> _Exercise_
Write out every entry precisely as given, leaving the pictures out.

> _Supplied data_
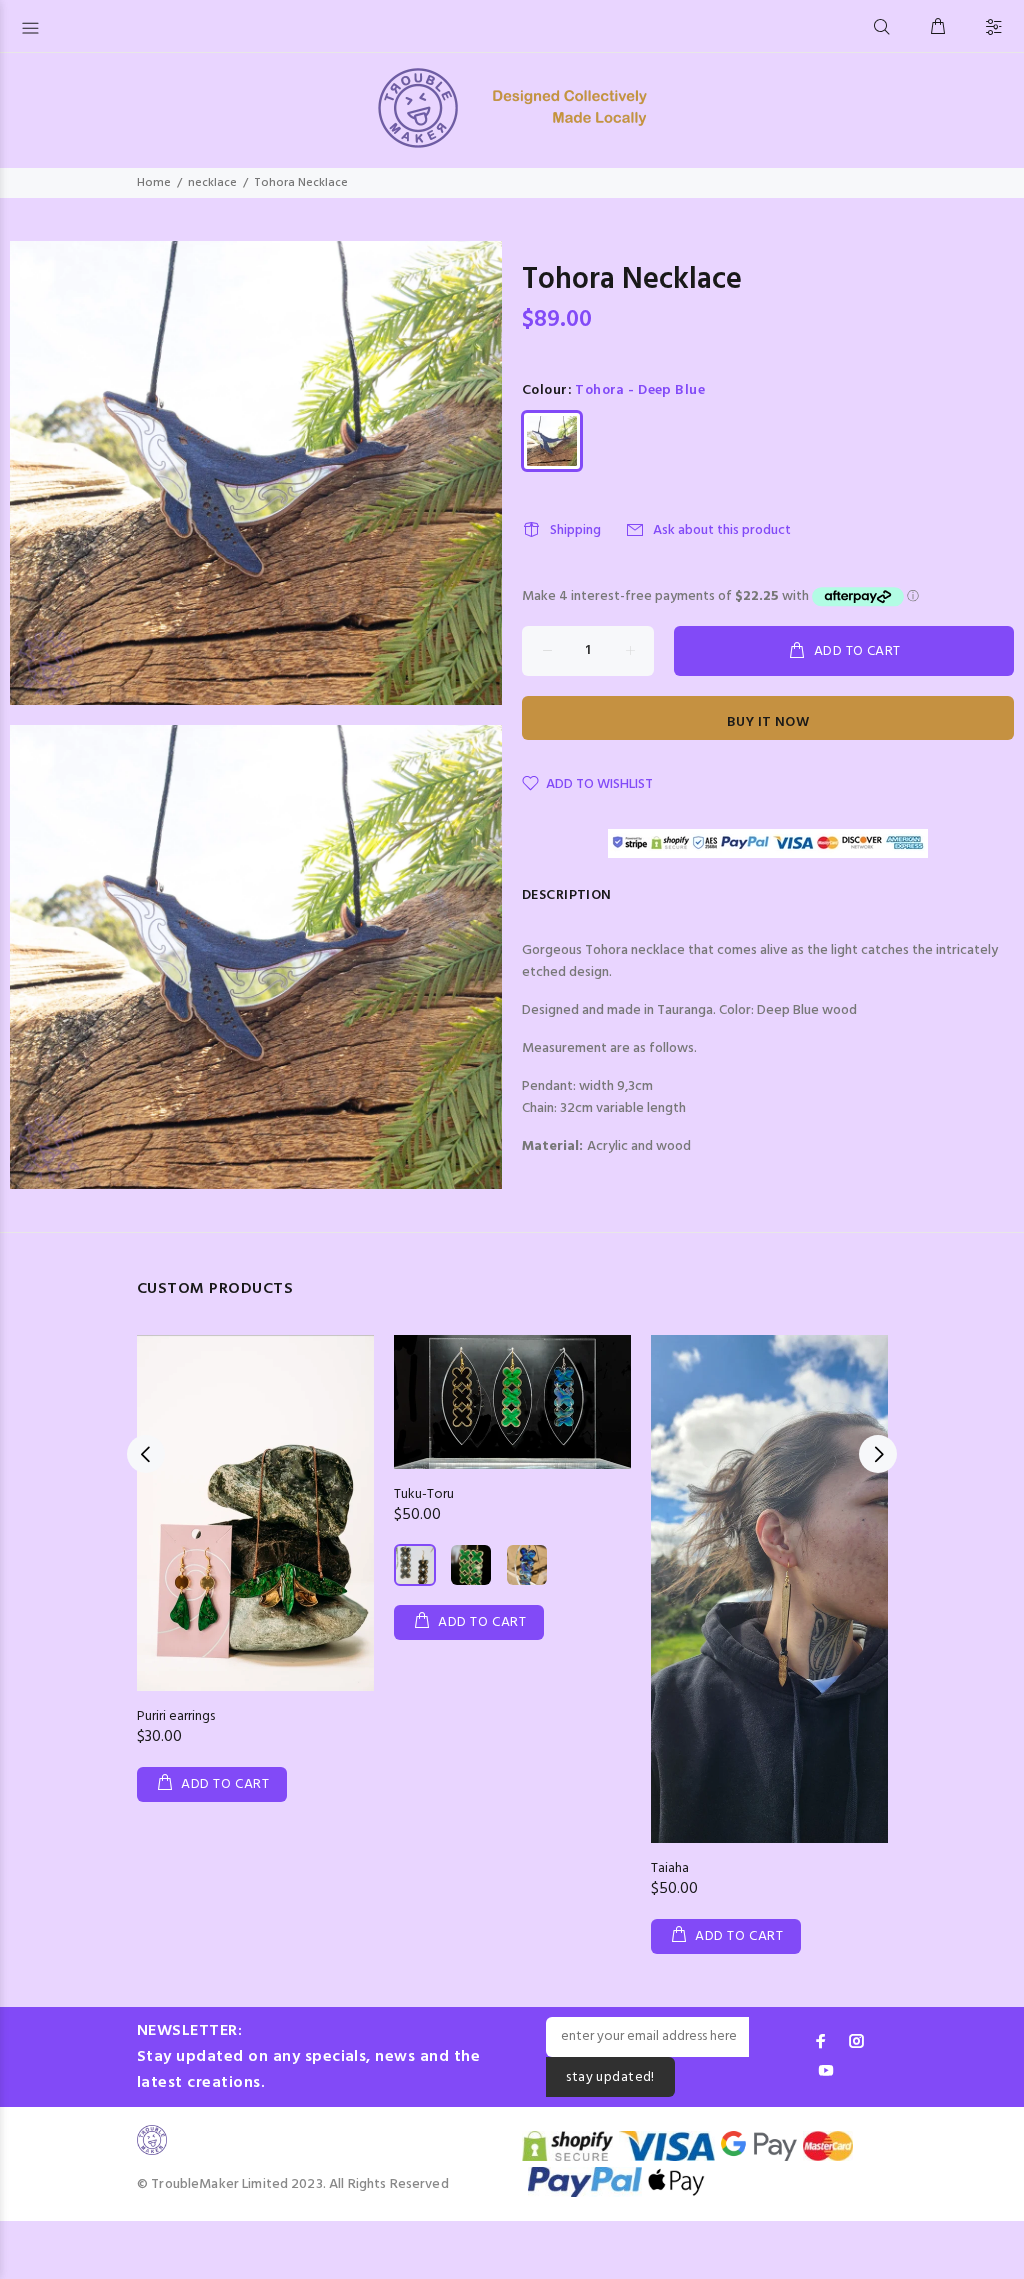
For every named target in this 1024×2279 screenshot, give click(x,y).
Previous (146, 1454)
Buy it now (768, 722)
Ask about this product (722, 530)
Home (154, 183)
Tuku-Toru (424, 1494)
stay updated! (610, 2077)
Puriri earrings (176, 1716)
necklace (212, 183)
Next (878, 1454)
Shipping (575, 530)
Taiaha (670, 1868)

> _Exercise output_
For every named target in this 1024×2279 screenshot, give click(x,y).
Previous (146, 1454)
Buy it now (768, 722)
Ask about this product (722, 530)
Home (154, 183)
Tuku-Toru (424, 1494)
stay updated! (610, 2077)
Puriri earrings (176, 1716)
necklace (212, 183)
Next (878, 1454)
Shipping (575, 530)
Taiaha (670, 1868)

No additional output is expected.